Damascus is one of the oldest continuously inhabited cities in the world, and the cultural and religious centre of the Levant or eastern Mediterranean region, located at the heart of West Asia. It has nurtured three religions – Judaism, Christianity and Islam. The Umayyad mosque, in the centre of the old city, has been successively hallowed ground for all three religions. The Jesus minaret of the mosque is unique – the only one in the world with a six-pointed Star of David. The shrine in the mosque to St. John the Baptist, revered in Islam as Yahiya, has a multi-denominational following. The mosque is a place of pilgrimage for both the Sunni and the Shia. The Straight Street is mentioned in Genesis 14:15 as the road in Damascus where St. Paul saw the light.
All these landmarks are a living heritage, a symbol of this all-encompassing ethos. All of us, as a human civilization, risk losing this collective legacy if we fail to stop the impending destruction of Damascus.
So far, Damascus’s tolerant ethos made the city, and Syria, a haven for its diverse minorities. It was the only country in the violence-hit region from which minorities – both Christian and Muslim – were not fleeing government-inspired targeting and violence.
But this ethos has eroded over the last three years. Now, Syria could be steadily disintegrating under the accelerating takeover of the rebels by Al-Qaeda franchises like the Islamic State of Iraq and the Levant, and the Jabhat al-Nusrah Front. The entry of these groups into Damascus will trigger a sectarian blood-bath, destroy the enduring symbols of Syrian egalitarianism and ecumenism, and mark the end of West Asia as we know it.
Numerous reasons may compel the departure of the Assad regime, but it cannot be faulted for not preserving Damascus. I have visited Damascus twice since the conflict started. So far, its unparalleled heritage is intact. The same cannot be said of Hama, Homs and the legendary city of Aleppo – all of which have by now been substantially destroyed by violence.

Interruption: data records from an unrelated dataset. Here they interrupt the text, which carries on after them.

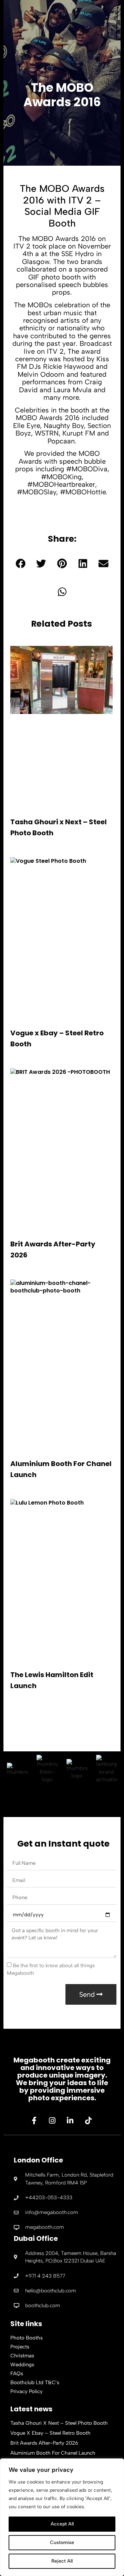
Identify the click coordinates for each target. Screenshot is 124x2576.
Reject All (62, 2561)
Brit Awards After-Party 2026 (44, 2443)
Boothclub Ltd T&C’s (34, 2382)
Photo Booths (26, 2338)
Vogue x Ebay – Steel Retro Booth (50, 2433)
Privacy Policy (26, 2391)
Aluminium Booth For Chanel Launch (52, 2453)
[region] (62, 2517)
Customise (62, 2542)
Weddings (22, 2365)
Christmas (22, 2356)
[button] (20, 564)
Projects (19, 2347)
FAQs (16, 2373)
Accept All (62, 2524)
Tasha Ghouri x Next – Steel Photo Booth (59, 2423)
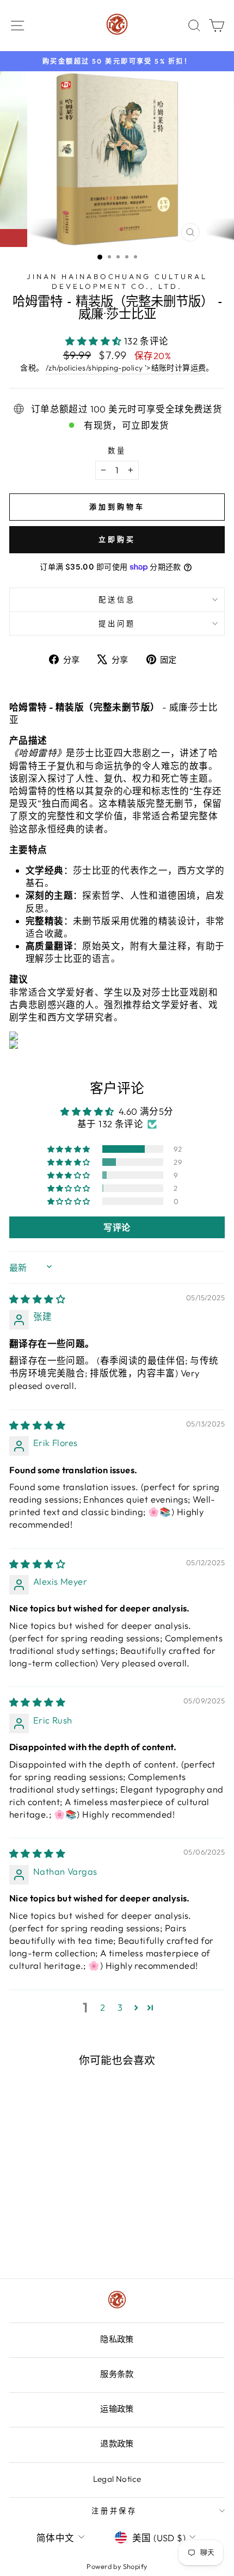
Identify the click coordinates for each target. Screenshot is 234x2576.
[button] (94, 341)
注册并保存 (114, 2510)
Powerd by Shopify (117, 2566)
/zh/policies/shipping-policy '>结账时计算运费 (126, 368)
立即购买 (117, 539)
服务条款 (117, 2374)
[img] (37, 1299)
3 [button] (120, 2007)
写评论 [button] (116, 1227)
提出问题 (117, 623)
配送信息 (117, 599)
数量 (117, 450)
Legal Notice (117, 2479)
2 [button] (102, 2007)
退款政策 (117, 2443)
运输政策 (117, 2409)
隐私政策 (117, 2339)
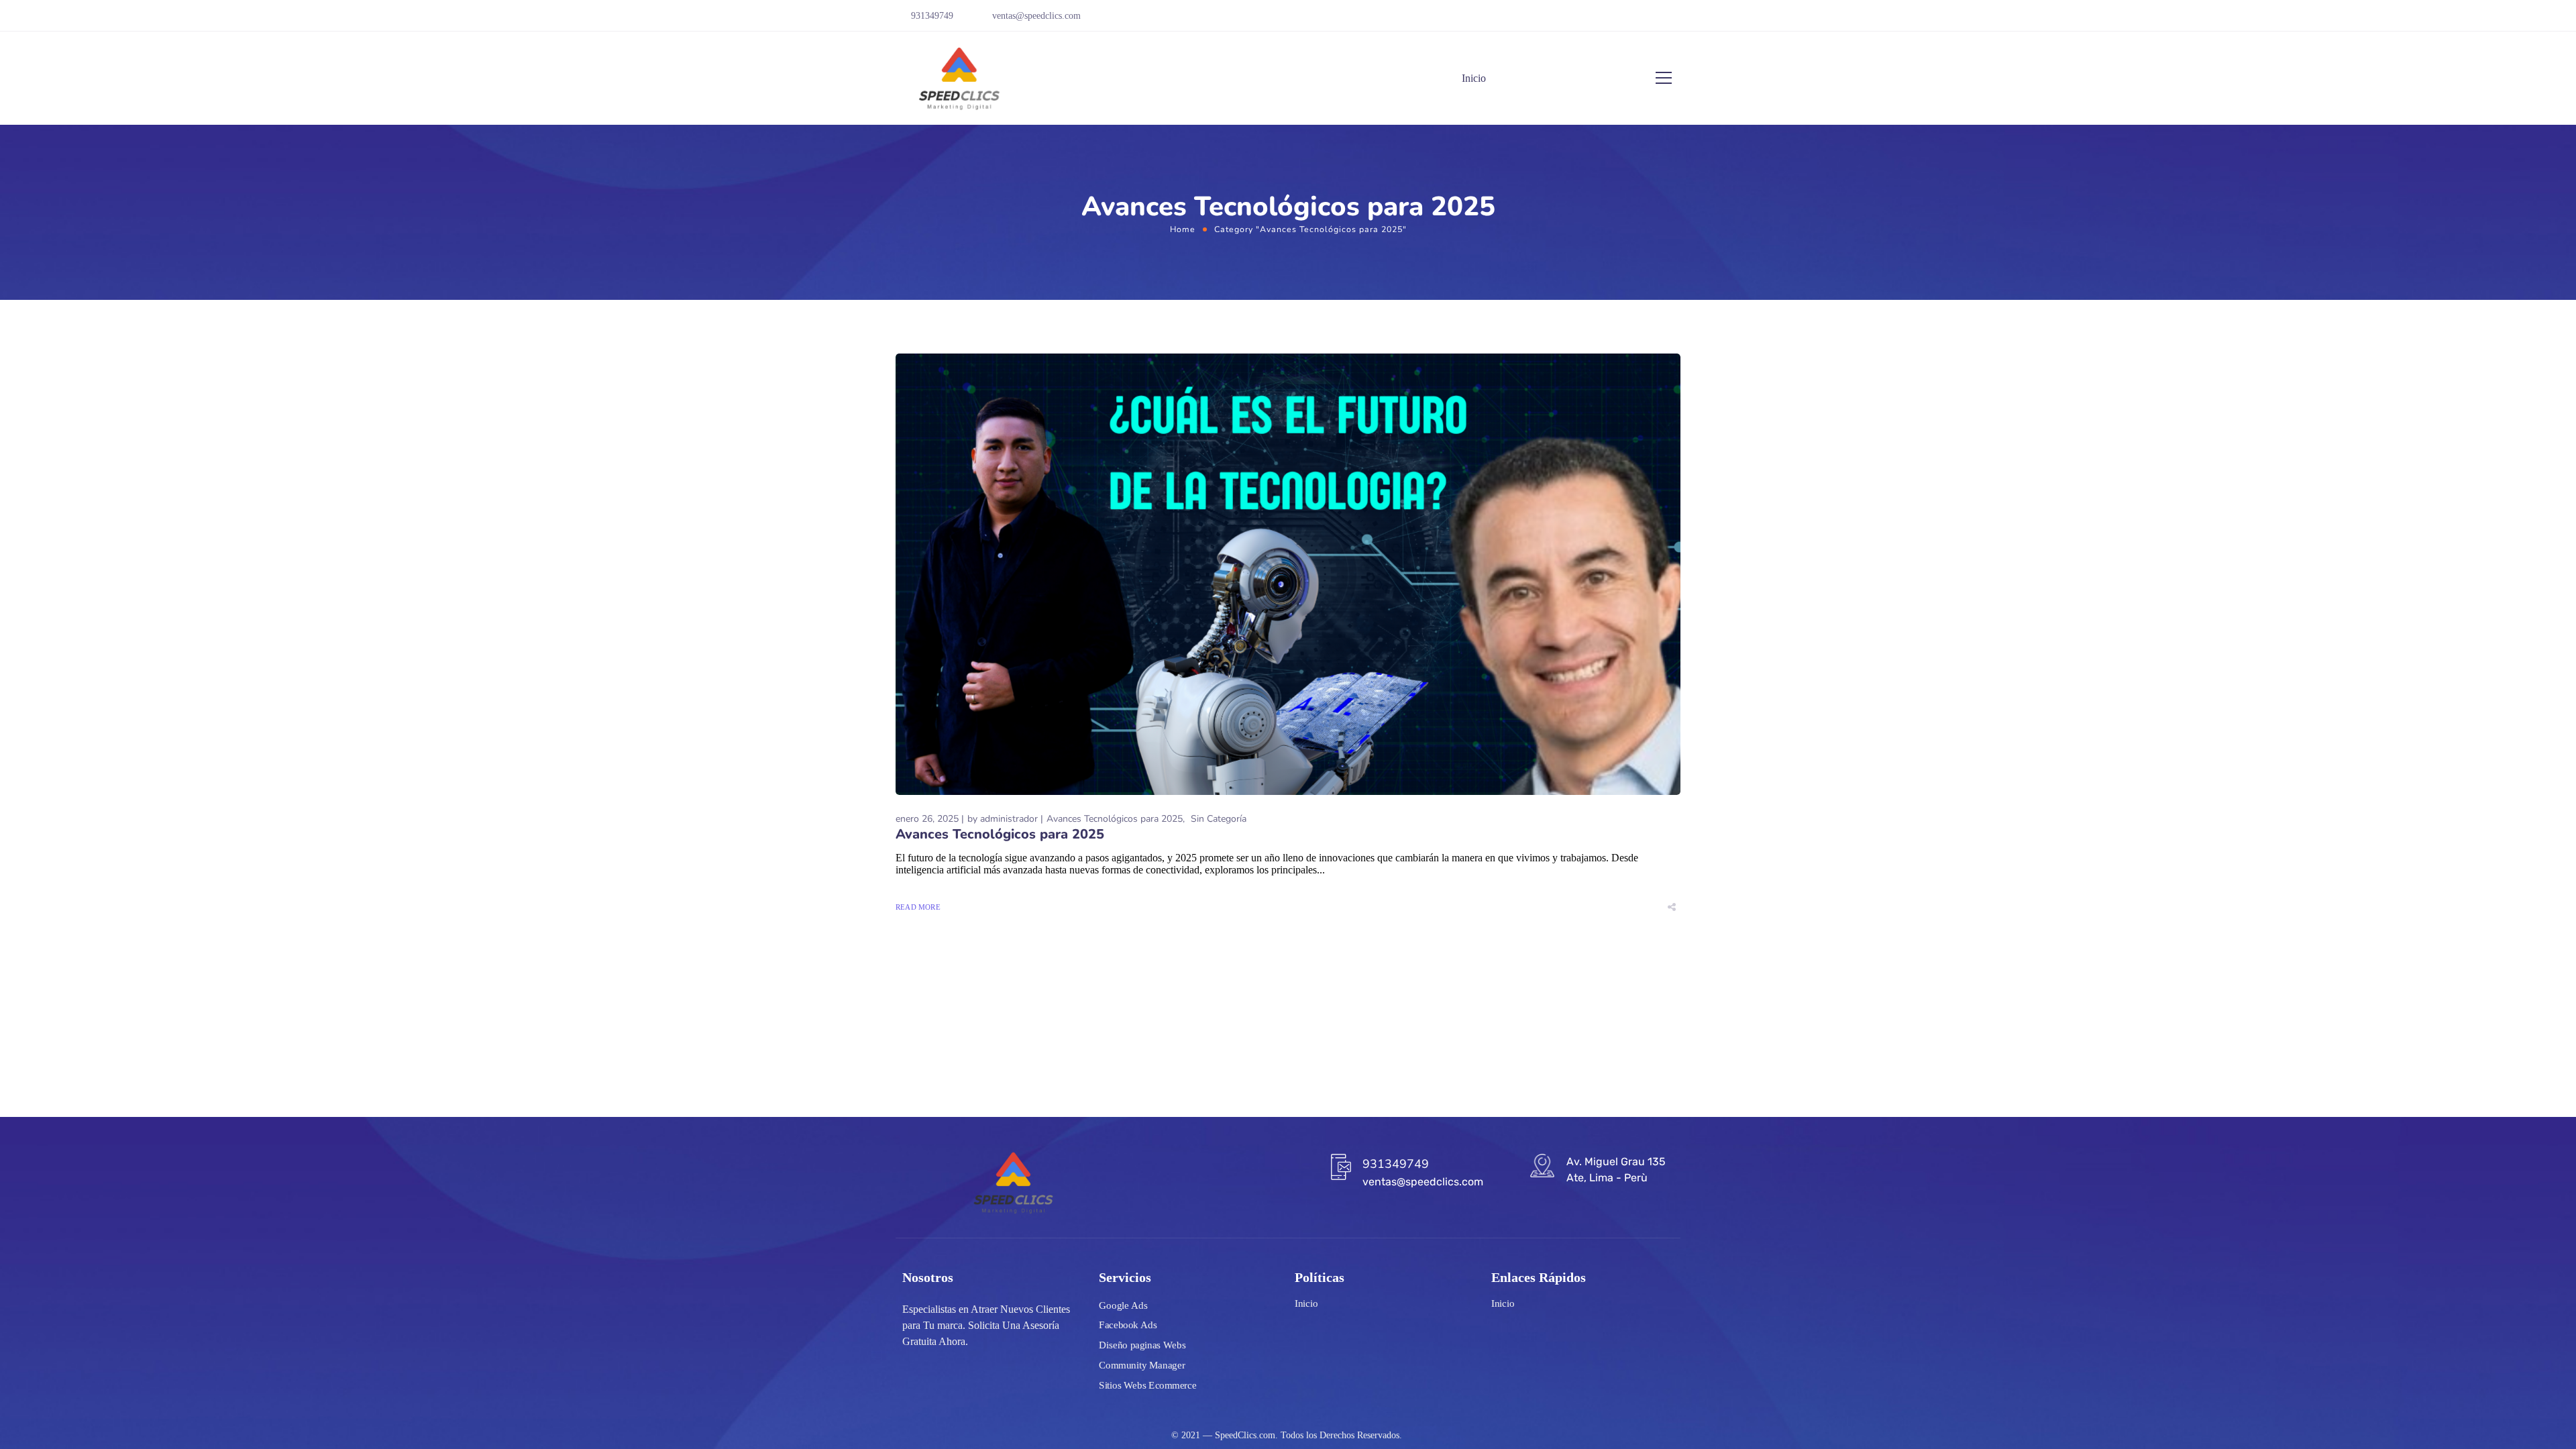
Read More (918, 907)
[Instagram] (1598, 20)
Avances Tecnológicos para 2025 (1114, 818)
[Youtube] (1617, 20)
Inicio (1474, 78)
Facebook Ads (1128, 1325)
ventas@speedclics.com (1036, 16)
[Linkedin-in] (1675, 20)
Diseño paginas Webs (1142, 1345)
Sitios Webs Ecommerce (1147, 1385)
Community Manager (1142, 1365)
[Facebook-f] (1578, 20)
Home (1182, 229)
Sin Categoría (1218, 818)
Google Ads (1123, 1305)
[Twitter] (1637, 20)
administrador (1009, 818)
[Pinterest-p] (1656, 20)
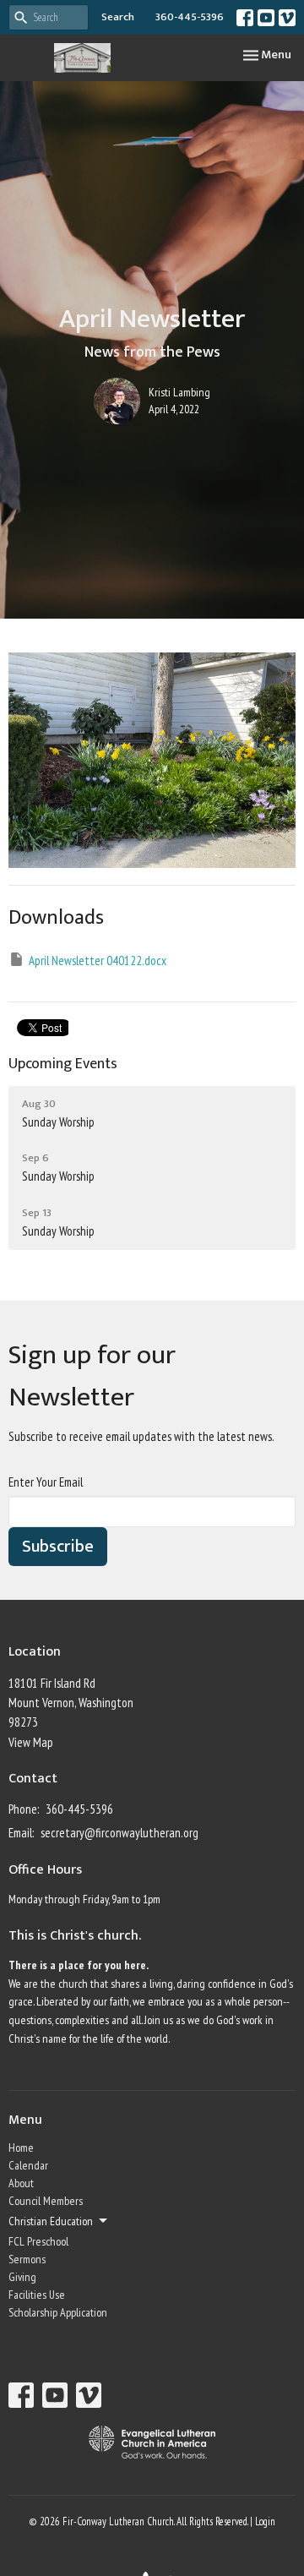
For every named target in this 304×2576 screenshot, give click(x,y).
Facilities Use (36, 2294)
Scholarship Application (57, 2312)
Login (265, 2521)
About (21, 2183)
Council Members (45, 2200)
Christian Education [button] (50, 2221)
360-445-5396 (189, 17)
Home (21, 2147)
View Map (30, 1742)
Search (117, 17)
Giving (22, 2276)
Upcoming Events (62, 1064)
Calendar (28, 2165)
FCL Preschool (38, 2241)
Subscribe (58, 1546)
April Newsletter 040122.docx (97, 960)
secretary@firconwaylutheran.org (119, 1833)
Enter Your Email (45, 1482)
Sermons (27, 2259)
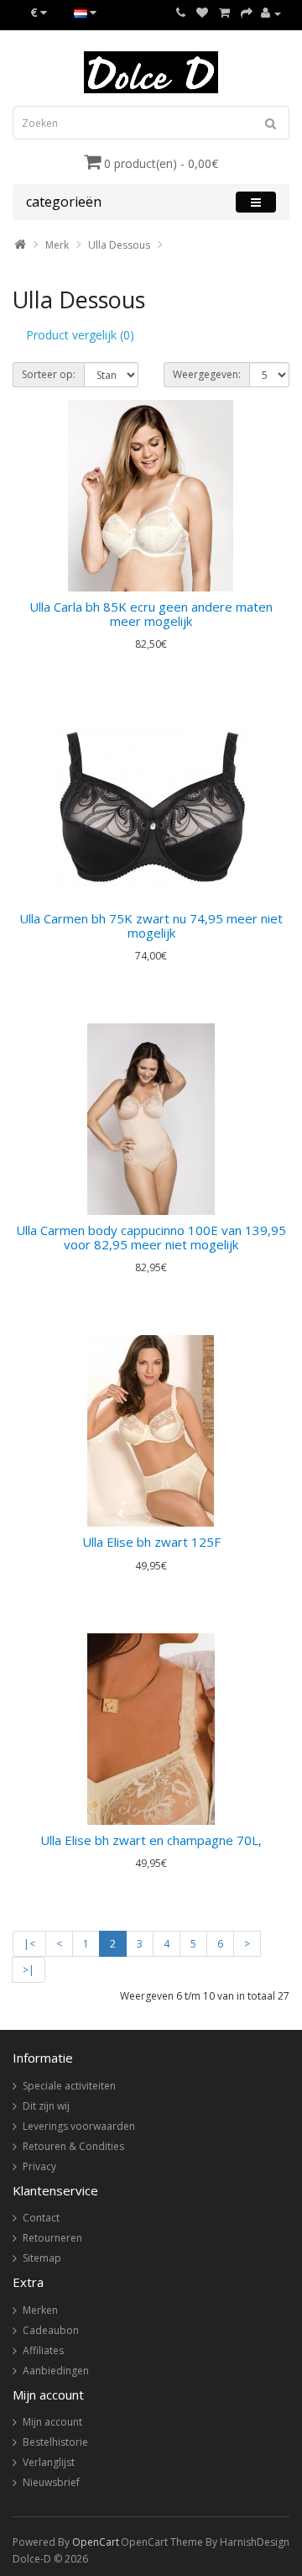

The Assad regime has demonstrated its staying power by controlling the levers of power – the army, the Baath party, and the trade guilds. It will not go without a fight. At the same time, the continuing civil war has taken a toll on the anti-Assad rebel coalition, making it fractious and susceptible to the growing strength of Sunni extremist groups. Israel is conscious that the Al-Qaeda linked groups may threaten its own security, while the western powers fear a “blowback” of terror in Europe. On February 25, the British police arrested a former Guantanamo Bay detainee and three others for suspected terror offences relating to Syria – and this could be a foretaste of the future.
To follow-up the ongoing, though unproductive, Geneva-II conference, it is imperative that the forces on both sides of the divide, led by the U.S. and Russia, get all parties to declare Damascus a neutral weapons-free zone and vote in favour of a UN force to ensure the neutrality and peace of this zone.
If this is not done, our failure to collectively address the impending disaster will result in the destruction of Damascus. It could also spread the violence to Syria’s neighbours – Jordan, Iraq, Turkey, Lebanon and Israel. The international community must clearly and emphatically take a stand right now: “Assad: maybe. Damascus: never.”
Rajendra Abhyankar is Visiting Professor, School of Public and Environmental Affairs, Indiana University, U.S.; he was India’s Ambassador to Syria from 1992 to 1996.